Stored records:
################

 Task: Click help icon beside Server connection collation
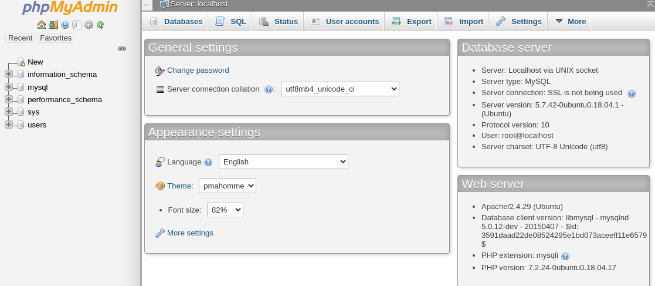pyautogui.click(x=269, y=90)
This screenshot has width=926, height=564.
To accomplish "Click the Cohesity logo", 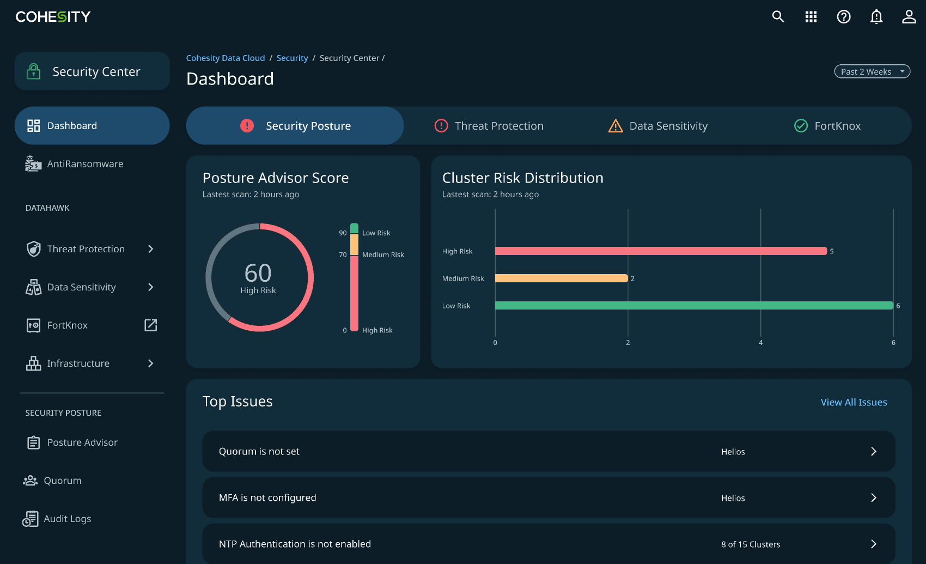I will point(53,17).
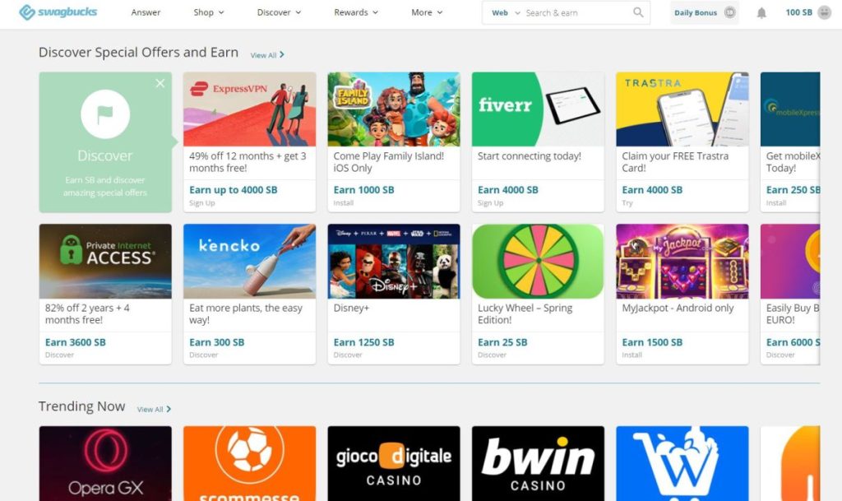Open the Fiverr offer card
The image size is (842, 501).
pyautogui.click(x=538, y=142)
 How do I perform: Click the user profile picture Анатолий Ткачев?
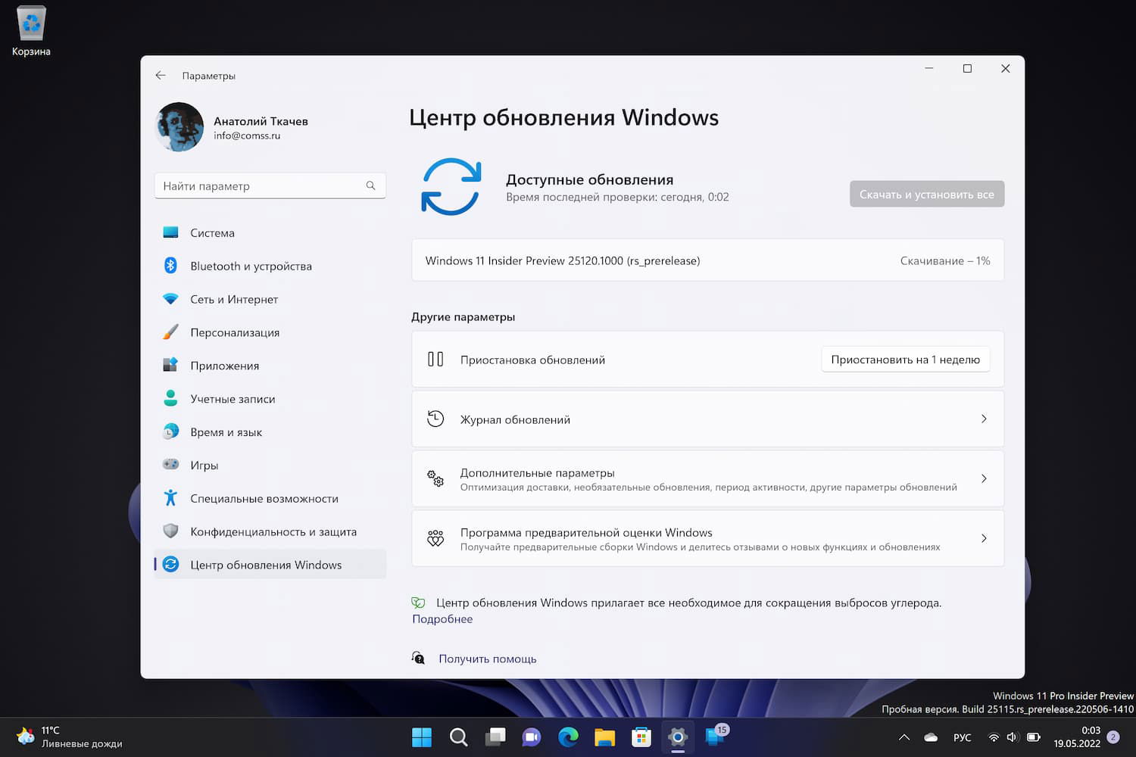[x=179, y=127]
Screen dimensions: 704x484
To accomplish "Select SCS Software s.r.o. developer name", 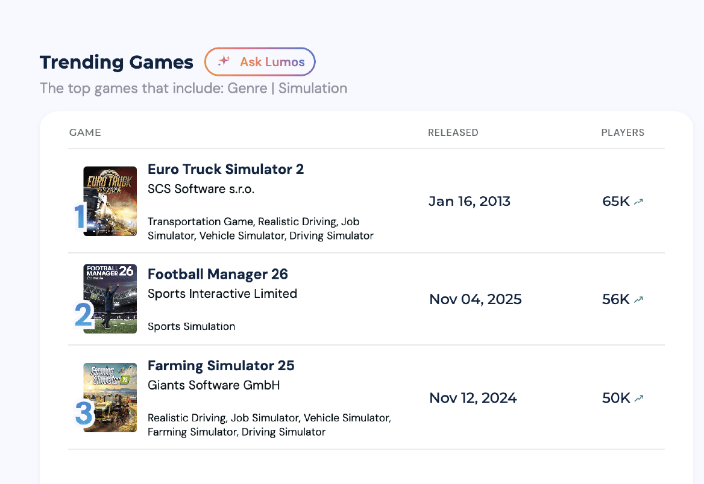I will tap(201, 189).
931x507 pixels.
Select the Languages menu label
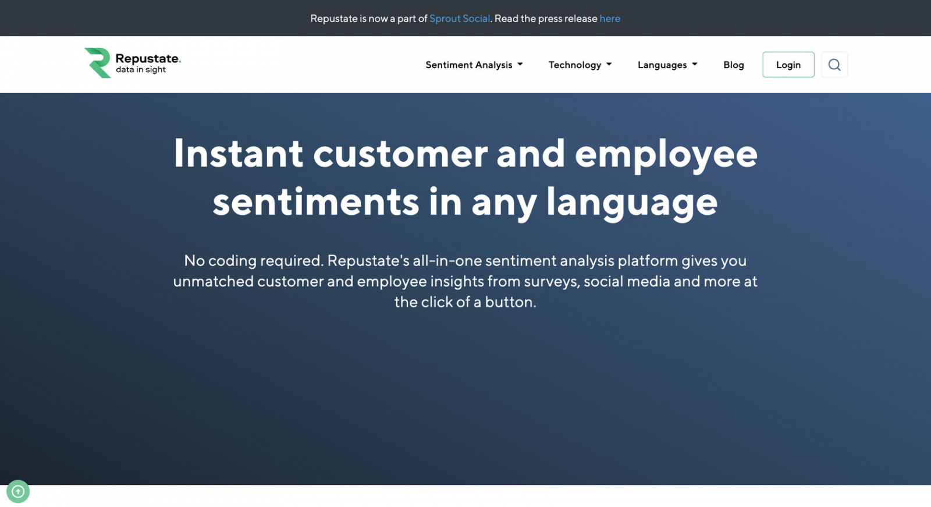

################

Problem to work on: The images in the entries above should be left out; please reproduce exactly the lines from the first through the one containing "This screenshot has width=926, height=564.".

Solved problem:
 Task: Click help icon beside Server connection collation
pyautogui.click(x=269, y=90)
This screenshot has width=926, height=564.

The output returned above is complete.